59Mais l’égoïsme doit être fermement écarté, puisqu’il sape le fondement de la vie en commun, remplaçant la coopération par le conflit :
Il est donc une chose que tous doivent se donner pour but : que ce qui est utile à chacun soit le même que ce qui l’est à tous, pris dans leur ensemble ; car si chacun doit tirer à soi ce qui lui est utile, ce sera la dissolution de toute association humaine96.
60Pourtant, l’utilitas pour tous, qui définit le bien commun, introduit l’arbitraire dans la morale des officia, comme il appert particulièrement dans la question concernant l’appropriation des biens d’autrui. Le transfert des biens des proscrits est durement critiqué par Cicéron97. Il est toutefois justifié si trois conditions sont remplies : si l’on soustrait des biens à un homme inique ; si ce transfert est profitable à l’État ; si l’estime de soi n’est pas la cause de ce dépouillement :
Aussi est-ce la loi de la nature elle-même-qui sauvegarde et contient l’intérêt des hommes-qui décidera assurément du transfert des biens nécessaires à la vie, des mains de l’homme inactif et inutile, à celles de l’homme sage, bon et courageux qui, s’il eût péri, eût beaucoup compromis l’intérêt général : pourvu toutefois que cet homme le fasse de telle façon que sa bonne opinion de lui-même et l’amour de sa propre personne ne soient pas sa raison de causer du tort. Ainsi s’acquitterat-il toujours de son devoir, en veillant à l’intérêt des hommes et, je le rappelle souvent, au lien social entre les hommes98.
61La nature problématique de cette perspective est manifeste puisqu’elle signifie l’écrasement de ce qui est préférable sur ce qui est utile. Ainsi l’exercice même du jugement est-il miné.
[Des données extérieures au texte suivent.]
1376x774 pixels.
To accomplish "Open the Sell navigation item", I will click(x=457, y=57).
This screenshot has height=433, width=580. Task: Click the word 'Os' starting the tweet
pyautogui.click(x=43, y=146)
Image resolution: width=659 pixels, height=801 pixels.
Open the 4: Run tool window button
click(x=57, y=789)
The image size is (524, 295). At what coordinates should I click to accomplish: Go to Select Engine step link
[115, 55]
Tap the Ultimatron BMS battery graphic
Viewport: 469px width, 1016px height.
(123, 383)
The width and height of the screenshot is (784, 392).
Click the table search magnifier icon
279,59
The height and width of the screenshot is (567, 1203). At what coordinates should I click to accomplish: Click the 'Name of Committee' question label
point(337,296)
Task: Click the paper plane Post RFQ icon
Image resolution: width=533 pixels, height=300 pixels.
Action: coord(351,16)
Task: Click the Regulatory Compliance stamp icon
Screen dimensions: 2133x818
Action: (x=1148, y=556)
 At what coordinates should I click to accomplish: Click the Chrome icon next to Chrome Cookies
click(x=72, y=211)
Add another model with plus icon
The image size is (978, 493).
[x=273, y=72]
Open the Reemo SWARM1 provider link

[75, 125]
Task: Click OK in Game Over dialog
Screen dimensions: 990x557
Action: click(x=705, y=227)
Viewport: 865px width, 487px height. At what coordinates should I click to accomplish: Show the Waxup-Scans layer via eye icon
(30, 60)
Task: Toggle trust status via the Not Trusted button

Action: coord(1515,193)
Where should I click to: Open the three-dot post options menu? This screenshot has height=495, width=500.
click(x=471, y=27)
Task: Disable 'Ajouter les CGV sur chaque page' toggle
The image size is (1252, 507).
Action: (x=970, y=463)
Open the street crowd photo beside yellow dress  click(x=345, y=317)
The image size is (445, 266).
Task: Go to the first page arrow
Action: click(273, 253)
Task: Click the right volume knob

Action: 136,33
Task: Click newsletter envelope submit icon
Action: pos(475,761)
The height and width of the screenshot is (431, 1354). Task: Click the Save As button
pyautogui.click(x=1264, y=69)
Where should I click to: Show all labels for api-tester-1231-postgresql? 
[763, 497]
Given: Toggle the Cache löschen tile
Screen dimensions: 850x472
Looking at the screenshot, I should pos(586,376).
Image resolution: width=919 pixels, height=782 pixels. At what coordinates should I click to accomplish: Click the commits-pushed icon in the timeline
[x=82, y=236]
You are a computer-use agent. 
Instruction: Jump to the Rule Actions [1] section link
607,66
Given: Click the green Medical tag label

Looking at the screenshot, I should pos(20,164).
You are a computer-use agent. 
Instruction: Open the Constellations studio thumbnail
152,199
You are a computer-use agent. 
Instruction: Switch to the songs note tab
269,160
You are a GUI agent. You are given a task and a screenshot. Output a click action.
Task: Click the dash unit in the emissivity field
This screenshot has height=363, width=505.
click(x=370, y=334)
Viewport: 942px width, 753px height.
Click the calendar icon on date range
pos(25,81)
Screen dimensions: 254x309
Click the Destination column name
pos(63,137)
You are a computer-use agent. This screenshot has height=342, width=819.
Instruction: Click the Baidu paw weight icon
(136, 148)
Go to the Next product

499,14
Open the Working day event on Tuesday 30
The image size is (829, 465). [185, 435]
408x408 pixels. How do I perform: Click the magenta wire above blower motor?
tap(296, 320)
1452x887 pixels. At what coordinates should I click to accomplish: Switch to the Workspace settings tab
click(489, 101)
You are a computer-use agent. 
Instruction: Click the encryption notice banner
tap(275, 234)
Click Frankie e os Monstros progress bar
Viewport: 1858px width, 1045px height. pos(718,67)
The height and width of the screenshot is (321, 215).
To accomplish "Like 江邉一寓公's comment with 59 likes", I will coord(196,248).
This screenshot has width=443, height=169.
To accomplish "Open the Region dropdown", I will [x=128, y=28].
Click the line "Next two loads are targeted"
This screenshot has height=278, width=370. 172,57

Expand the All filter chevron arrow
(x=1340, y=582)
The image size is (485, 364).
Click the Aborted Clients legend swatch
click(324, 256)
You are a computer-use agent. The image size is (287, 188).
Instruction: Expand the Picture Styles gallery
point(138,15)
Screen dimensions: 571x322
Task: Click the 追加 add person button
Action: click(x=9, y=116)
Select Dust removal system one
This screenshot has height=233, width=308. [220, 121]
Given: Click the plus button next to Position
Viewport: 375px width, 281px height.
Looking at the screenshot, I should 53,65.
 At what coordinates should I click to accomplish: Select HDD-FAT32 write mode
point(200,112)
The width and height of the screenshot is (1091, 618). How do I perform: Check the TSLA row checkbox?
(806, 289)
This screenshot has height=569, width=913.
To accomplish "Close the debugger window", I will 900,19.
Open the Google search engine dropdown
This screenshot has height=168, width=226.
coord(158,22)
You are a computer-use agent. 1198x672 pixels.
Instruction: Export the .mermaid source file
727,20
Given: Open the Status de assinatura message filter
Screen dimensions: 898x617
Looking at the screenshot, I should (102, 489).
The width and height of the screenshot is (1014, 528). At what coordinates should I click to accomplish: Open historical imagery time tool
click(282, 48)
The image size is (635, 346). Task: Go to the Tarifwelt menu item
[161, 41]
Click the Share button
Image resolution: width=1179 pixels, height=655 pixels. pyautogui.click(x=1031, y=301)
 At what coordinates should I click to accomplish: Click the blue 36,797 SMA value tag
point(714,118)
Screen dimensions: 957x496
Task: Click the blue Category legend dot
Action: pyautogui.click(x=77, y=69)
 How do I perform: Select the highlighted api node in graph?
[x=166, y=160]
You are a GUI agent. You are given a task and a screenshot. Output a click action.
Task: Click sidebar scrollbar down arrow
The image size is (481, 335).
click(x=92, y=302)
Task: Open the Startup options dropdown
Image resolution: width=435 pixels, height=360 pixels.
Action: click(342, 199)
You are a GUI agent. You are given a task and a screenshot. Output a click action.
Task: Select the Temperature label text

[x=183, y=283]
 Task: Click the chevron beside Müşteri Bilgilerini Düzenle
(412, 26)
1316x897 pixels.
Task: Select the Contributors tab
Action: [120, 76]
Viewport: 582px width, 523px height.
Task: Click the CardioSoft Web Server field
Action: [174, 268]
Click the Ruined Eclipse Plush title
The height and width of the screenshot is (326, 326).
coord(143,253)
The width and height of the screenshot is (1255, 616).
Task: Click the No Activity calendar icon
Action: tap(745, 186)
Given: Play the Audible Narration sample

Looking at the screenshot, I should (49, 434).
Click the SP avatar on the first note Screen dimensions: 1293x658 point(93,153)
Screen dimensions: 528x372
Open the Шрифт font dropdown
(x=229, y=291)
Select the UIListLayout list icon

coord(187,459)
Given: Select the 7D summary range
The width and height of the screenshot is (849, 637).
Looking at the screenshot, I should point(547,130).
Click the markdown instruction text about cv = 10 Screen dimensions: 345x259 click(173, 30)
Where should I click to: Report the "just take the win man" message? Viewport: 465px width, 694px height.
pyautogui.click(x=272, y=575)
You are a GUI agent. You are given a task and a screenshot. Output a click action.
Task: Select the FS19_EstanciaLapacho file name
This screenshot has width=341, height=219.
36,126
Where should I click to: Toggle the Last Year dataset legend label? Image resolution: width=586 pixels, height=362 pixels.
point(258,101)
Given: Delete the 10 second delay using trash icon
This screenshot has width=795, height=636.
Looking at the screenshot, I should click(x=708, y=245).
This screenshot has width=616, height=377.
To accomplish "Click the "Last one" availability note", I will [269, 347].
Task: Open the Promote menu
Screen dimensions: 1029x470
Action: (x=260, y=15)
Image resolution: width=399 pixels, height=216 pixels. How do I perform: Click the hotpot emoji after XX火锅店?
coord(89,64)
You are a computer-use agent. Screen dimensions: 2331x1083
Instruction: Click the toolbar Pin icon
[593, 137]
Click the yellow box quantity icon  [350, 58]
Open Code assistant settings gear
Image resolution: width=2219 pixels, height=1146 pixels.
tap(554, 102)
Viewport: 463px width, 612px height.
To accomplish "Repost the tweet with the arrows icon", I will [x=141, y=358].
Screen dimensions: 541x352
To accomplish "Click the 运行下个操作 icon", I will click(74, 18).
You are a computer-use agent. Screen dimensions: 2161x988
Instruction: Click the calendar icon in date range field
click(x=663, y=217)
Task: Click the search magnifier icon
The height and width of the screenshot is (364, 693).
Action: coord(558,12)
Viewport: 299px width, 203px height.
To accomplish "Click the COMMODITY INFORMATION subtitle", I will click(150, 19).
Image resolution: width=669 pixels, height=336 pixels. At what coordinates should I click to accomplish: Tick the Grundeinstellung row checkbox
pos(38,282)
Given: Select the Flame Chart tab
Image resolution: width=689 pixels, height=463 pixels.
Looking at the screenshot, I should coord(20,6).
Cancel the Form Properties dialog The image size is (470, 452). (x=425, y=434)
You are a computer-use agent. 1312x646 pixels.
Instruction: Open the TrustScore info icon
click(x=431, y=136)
Tandis que l’évaluation de ce qui est préférable implique la comparaison argumentée de la légitimité de toute valeur, l’estimation de l’utilité déterminée de l’État introduit une simple donnée. Le jugement sur le préférable devrait porter sur une prétention « de droit », alors que l’utilité de l’État n’est qu’une nécessité « de fait ». De la sorte, la centralité de l’utilité de l’État présuppose une prémisse tacite : que l’utilité de l’État corresponde à ce qui est le plus utile pour tous, en tant que bien commun. Pourtant, le quantificateur tous peut être compris comme la totalité des parties, ou bien comme tout un chacun. Manifestement, la légitimité du transfert des biens écarte l’hypothèse que ce qui est utile à tous soit ce qui est utile à tout un chacun, puisque tel ou tel est ruiné. Toutefois, la totalité du bien commun n’est pas constituée de parties homogènes, puisque la comparaison de grandeurs inégales la caractérise.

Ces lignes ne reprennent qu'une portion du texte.